*Material for the task*.
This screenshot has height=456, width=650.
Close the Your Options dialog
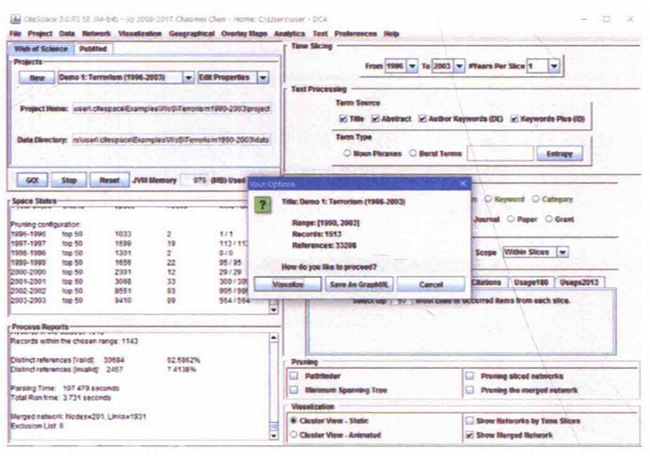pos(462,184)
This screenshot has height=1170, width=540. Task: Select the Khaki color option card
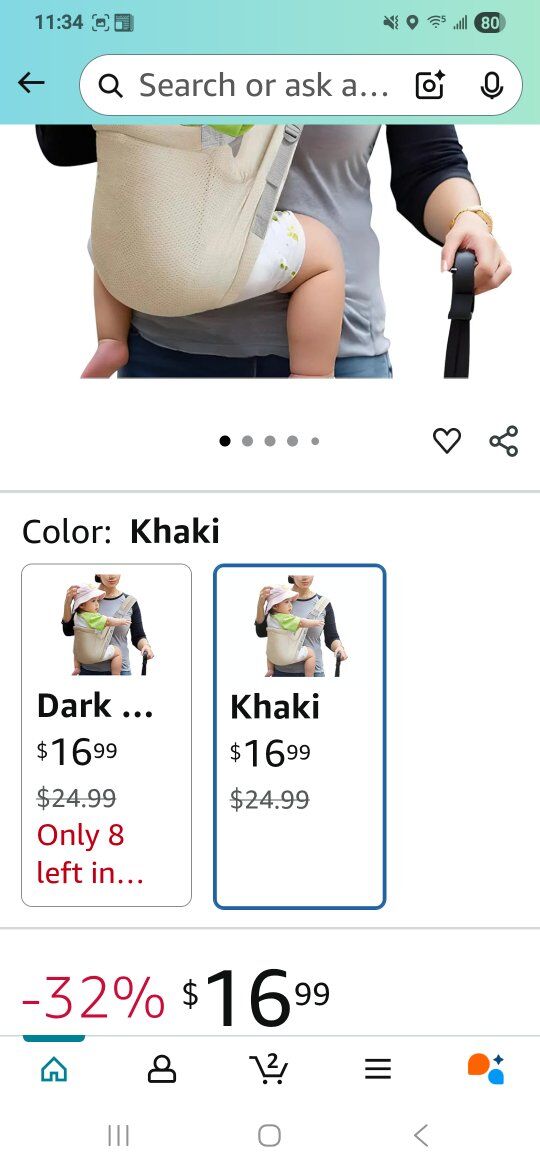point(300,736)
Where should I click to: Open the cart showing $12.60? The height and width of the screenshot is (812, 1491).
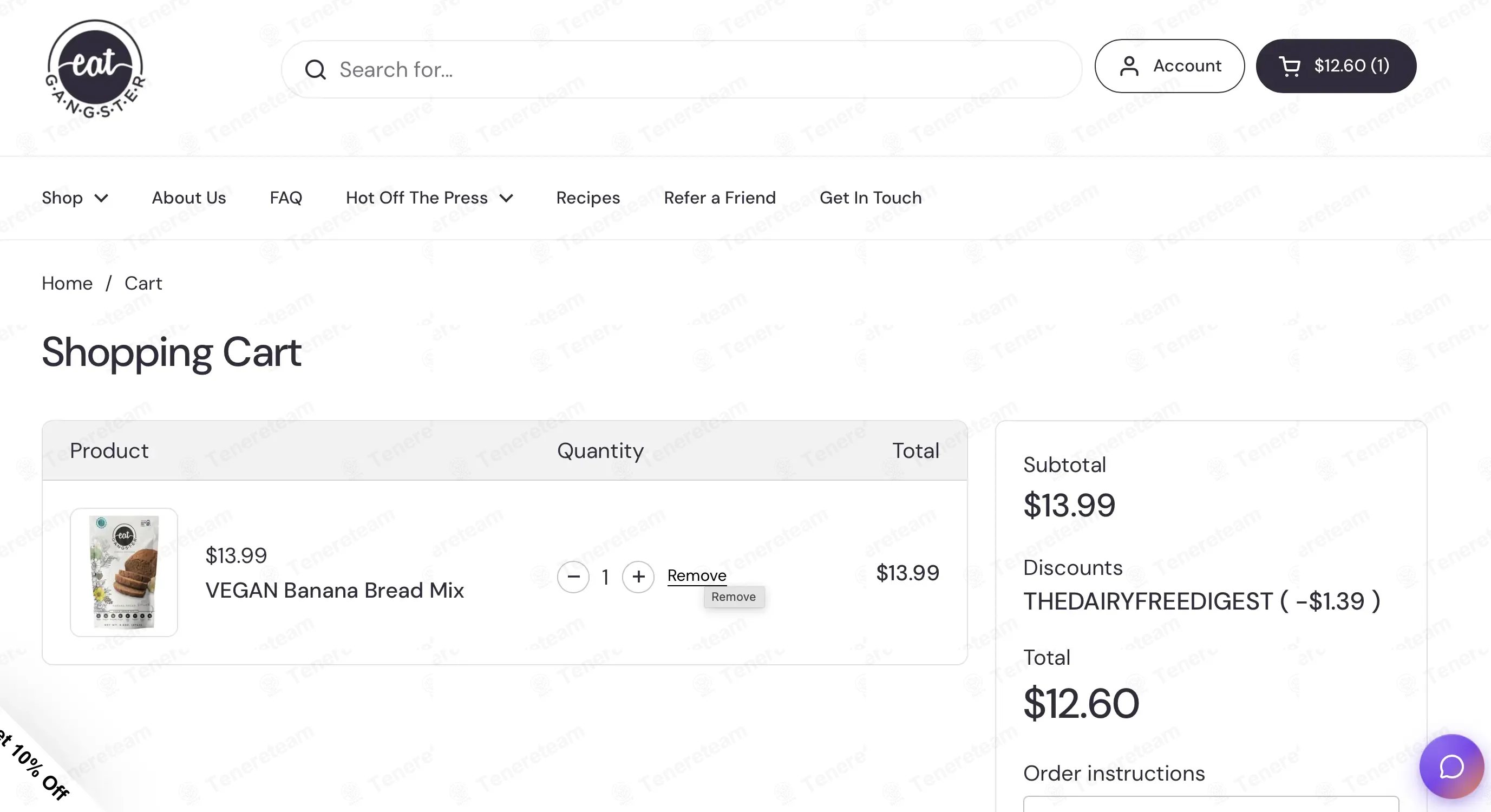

*Task objective*. Here the job is to print the data above exactly, except for any pictures.

*Answer space*.
This screenshot has height=456, width=650.
Close the Your Options dialog
pos(462,184)
This screenshot has height=1170, width=540. Task: Select the Khaki color option card
point(300,736)
Where should I click to: Open the cart showing $12.60? The height and width of the screenshot is (812, 1491).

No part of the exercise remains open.